Listed entries: Begin

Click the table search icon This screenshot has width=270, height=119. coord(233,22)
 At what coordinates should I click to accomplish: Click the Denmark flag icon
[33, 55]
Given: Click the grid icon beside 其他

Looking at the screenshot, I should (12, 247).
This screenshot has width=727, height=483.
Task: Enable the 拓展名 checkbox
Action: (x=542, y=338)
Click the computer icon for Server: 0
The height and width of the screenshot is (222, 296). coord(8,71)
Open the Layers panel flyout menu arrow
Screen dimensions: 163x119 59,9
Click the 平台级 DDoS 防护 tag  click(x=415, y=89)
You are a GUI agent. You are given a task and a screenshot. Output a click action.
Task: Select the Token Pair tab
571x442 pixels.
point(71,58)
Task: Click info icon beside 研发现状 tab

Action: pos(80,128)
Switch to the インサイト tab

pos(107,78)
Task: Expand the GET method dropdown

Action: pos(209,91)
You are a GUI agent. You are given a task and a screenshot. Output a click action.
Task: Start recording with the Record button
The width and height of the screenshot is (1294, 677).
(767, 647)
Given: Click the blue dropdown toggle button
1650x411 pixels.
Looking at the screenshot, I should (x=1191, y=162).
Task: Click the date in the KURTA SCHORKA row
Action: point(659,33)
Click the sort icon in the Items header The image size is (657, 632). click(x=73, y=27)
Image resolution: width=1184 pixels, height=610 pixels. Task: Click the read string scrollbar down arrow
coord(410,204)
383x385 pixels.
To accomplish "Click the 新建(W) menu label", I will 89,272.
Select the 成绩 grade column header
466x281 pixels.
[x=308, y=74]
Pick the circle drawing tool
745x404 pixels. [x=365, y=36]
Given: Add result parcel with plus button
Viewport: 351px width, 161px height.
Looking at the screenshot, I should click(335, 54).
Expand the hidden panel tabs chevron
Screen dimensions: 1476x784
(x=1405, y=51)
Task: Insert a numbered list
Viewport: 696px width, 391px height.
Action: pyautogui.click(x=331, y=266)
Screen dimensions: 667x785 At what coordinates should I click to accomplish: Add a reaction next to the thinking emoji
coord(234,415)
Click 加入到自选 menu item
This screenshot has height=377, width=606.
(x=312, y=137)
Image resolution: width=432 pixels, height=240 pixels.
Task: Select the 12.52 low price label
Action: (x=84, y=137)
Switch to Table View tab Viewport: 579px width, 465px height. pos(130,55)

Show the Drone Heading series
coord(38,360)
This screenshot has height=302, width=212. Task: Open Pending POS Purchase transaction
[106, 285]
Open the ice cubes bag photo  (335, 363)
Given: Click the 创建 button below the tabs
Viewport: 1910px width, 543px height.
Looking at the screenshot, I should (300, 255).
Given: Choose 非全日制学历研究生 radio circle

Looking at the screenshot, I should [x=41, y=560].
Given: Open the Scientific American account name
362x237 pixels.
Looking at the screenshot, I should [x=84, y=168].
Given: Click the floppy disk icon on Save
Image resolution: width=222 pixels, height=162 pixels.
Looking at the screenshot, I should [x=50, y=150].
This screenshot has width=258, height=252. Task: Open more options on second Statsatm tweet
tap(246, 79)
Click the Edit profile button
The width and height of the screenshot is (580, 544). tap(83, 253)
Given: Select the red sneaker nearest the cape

Listed entries: End

▸ Activity:
Retype the data in full, exactly.

▸ Solution to the problem:
Click the table search icon This screenshot has width=270, height=119. coord(233,22)
 At what coordinates should I click to accomplish: Click the Denmark flag icon
[33, 55]
Given: Click the grid icon beside 其他

Looking at the screenshot, I should (12, 247).
This screenshot has width=727, height=483.
Task: Enable the 拓展名 checkbox
Action: (x=542, y=338)
Click the computer icon for Server: 0
The height and width of the screenshot is (222, 296). coord(8,71)
Open the Layers panel flyout menu arrow
Screen dimensions: 163x119 59,9
Click the 平台级 DDoS 防护 tag  click(x=415, y=89)
You are a GUI agent. You are given a task and a screenshot. Output a click action.
Task: Select the Token Pair tab
571x442 pixels.
point(71,58)
Task: Click info icon beside 研发现状 tab

Action: pos(80,128)
Switch to the インサイト tab

pos(107,78)
Task: Expand the GET method dropdown

Action: pos(209,91)
You are a GUI agent. You are given a task and a screenshot. Output a click action.
Task: Start recording with the Record button
The width and height of the screenshot is (1294, 677).
(767, 647)
Given: Click the blue dropdown toggle button
1650x411 pixels.
Looking at the screenshot, I should (x=1191, y=162).
Task: Click the date in the KURTA SCHORKA row
Action: point(659,33)
Click the sort icon in the Items header The image size is (657, 632). click(x=73, y=27)
Image resolution: width=1184 pixels, height=610 pixels. Task: Click the read string scrollbar down arrow
coord(410,204)
383x385 pixels.
To accomplish "Click the 新建(W) menu label", I will 89,272.
Select the 成绩 grade column header
466x281 pixels.
[x=308, y=74]
Pick the circle drawing tool
745x404 pixels. [x=365, y=36]
Given: Add result parcel with plus button
Viewport: 351px width, 161px height.
Looking at the screenshot, I should click(335, 54).
Expand the hidden panel tabs chevron
Screen dimensions: 1476x784
(x=1405, y=51)
Task: Insert a numbered list
Viewport: 696px width, 391px height.
Action: pyautogui.click(x=331, y=266)
Screen dimensions: 667x785 At what coordinates should I click to accomplish: Add a reaction next to the thinking emoji
coord(234,415)
Click 加入到自选 menu item
This screenshot has height=377, width=606.
(x=312, y=137)
Image resolution: width=432 pixels, height=240 pixels.
Task: Select the 12.52 low price label
Action: (x=84, y=137)
Switch to Table View tab Viewport: 579px width, 465px height. pos(130,55)

Show the Drone Heading series
coord(38,360)
This screenshot has height=302, width=212. Task: Open Pending POS Purchase transaction
[106, 285]
Open the ice cubes bag photo  (335, 363)
Given: Click the 创建 button below the tabs
Viewport: 1910px width, 543px height.
Looking at the screenshot, I should (300, 255).
Given: Choose 非全日制学历研究生 radio circle

Looking at the screenshot, I should [x=41, y=560].
Given: Open the Scientific American account name
362x237 pixels.
Looking at the screenshot, I should [x=84, y=168].
Given: Click the floppy disk icon on Save
Image resolution: width=222 pixels, height=162 pixels.
Looking at the screenshot, I should [x=50, y=150].
This screenshot has width=258, height=252. Task: Open more options on second Statsatm tweet
tap(246, 79)
Click the Edit profile button
The width and height of the screenshot is (580, 544). tap(83, 253)
Given: Select the red sneaker nearest the cape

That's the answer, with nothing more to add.